GEORGE Orwell is world-famous for writing Nineteen Eighty-Four but few realise he completed the classic during treatment at a tuberculosis sanatorium near Stroud.
Orwell, whose real name was Eric Blair, was admitted as a patient to the Cotswold Sanatorium for Consumption in Cranham during 1949.
Nurse Maude Wright, who was on duty when he arrived late at night, recalled that he did not want a full dinner so she cooked him a poached egg on toast.
Despite being gravely ill, he put the final touches to Nineteen Eighty-Four using his typewriter and had it published in the USA while he was still a patient.

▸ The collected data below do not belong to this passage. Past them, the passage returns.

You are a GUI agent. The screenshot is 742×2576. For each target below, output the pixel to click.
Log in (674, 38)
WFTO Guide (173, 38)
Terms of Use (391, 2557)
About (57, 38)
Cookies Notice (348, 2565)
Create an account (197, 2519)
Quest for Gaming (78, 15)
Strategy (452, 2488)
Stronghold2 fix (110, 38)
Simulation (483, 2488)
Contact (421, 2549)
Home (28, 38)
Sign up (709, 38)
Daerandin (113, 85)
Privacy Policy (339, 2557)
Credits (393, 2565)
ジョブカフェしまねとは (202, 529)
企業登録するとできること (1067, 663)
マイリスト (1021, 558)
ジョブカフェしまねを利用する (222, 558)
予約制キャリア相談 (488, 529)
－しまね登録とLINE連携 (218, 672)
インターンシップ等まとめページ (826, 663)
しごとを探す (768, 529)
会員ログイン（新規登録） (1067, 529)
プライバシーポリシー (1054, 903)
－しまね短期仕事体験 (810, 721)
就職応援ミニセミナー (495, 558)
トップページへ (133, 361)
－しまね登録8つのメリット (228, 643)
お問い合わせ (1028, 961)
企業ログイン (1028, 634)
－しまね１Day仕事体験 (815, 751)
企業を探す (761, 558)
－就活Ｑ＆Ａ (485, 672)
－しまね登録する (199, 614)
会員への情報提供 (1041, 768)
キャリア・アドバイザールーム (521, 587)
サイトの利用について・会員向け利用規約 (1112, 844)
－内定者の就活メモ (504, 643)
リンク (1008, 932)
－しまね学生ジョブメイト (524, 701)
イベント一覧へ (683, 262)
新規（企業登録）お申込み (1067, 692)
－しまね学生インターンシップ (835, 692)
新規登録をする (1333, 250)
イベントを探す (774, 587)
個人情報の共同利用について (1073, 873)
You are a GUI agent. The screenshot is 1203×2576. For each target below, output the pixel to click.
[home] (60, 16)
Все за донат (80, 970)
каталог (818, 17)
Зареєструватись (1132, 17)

In a letter to friends about the Cranham facility, Orwell wrote: "I live in a co-called chalet, one of a row of continuous wooden huts with glass doors, each chalet measuring about 15 feet by 12 feet.
"There are hot water pipes, a washing basin, a chest of drawers and wardrobe, besides the usual bed tables etc. Outside is a glass-roofed veranda.
"Everything is brought by hand – none of those abominable rattling trolleys, which one is never out of the sound of in a hospital.
"Not much noise of radios either – all the patients have headphones."
While at Cranham, Orwell was given a dose of the revolutionary drug Streptomycin but suffered a violent reaction and was transferred to a London hospital.
He died a few months later in January 1950.